I titled this blog entry 'multi-tasking', but then I sat down to think about what it was that I really wanted to write. I think that maybe I should actually have called it cheating. I read somewhere that multi-tasking is counter-productive. Apparently because your focus is split you get less done. I clearly didn't internalize what I read, hence I still consider myself the master of multi-tasking. Example you say? A normal scene around my house is cooking dinner, while helping Maisie with her homework, watching the two little girls and knitting when standing at the kitchen counter. As a normal mother I often have many 'projects' on the go. Renovating, knitting a blanket, creating SMARTboard lessons, gardening - you get the picture.
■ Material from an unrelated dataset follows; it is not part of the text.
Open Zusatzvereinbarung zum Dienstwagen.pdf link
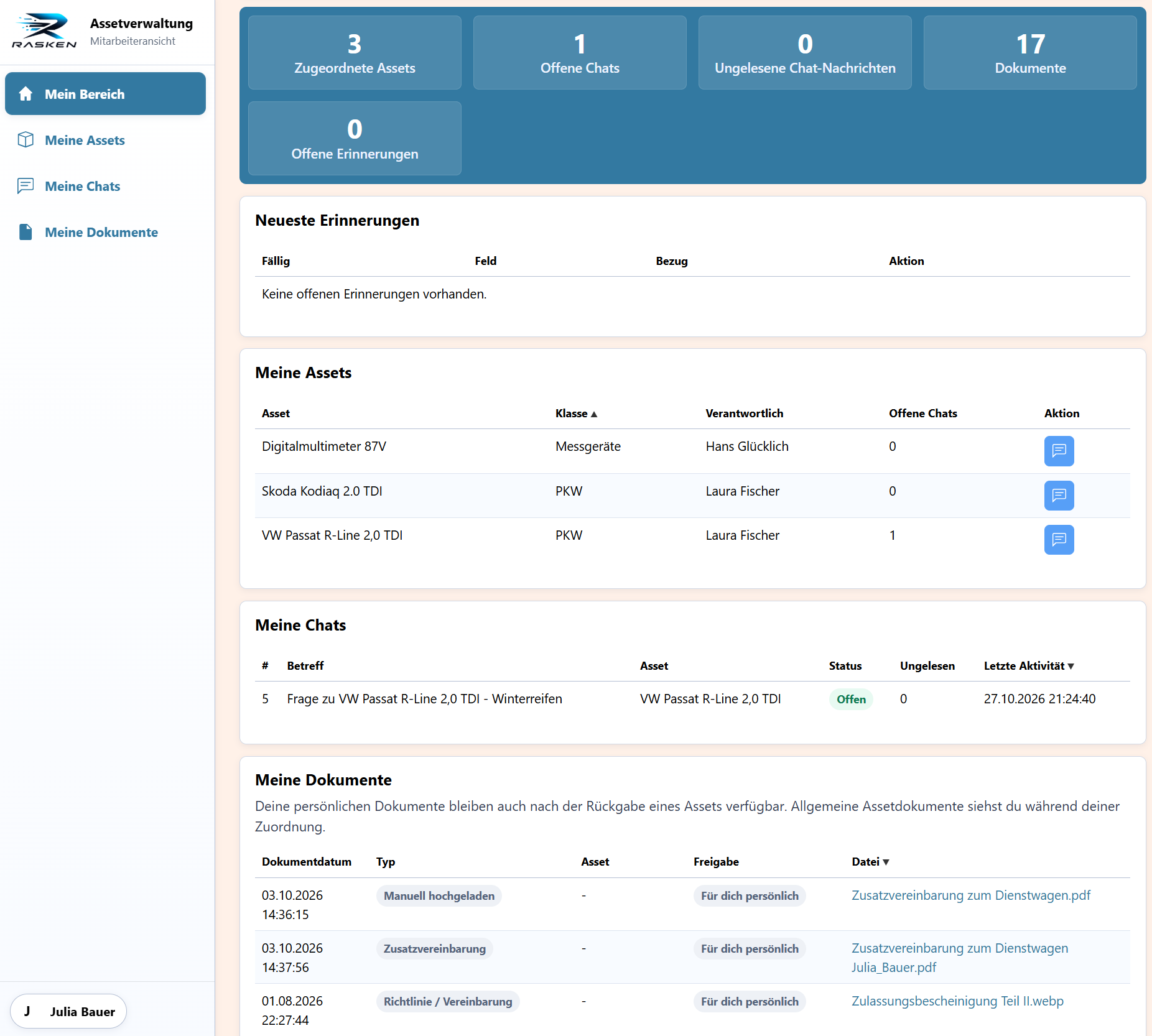The image size is (1152, 1036). (970, 895)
This afternoon while Cam and I are downstairs trying to build a new room in the basement, Marley wanted to go outside and play. She had been down with us for quite awhile, so I figured it would be a great idea but who was going to watch her out there? Cam said he would continue (which in the world of renovating can be a scary thing) and I should go upstairs to watch her. I sit at the kitchen table where there is a clear view of the backyard. 'Now what?' I think. Upstairs I go, grab a book that I'm 1/2 way through, and sit back down. 'Hmmm, look how dirty the windows are', 'Yuck the kitchen table is dirty'
Now I get to the part about cheating. After I put down my book due to guilt and start cleaning, I think to myself how hard I find it, just to sit and watch my kids play. Don't get me wrong, I love to watch them. They can crack you up or bring tears to your eyes. I feel the pressure though to get everything else done. Hence the multi-tasking title. But I again got to thinking - am I cheating both myself and my children while I do this? Should I be giving my attention 100% to them? Is this just another way I'm messing up their lives forever? Where does one draw the line between trying to get things done around the house, raising your kids, and enjoying your life to the fullest? (I haven't even gone back to work yet from maternity and I'm already feeling like this)
Well look at them now because you know that in a few years they'll be screwed up for good.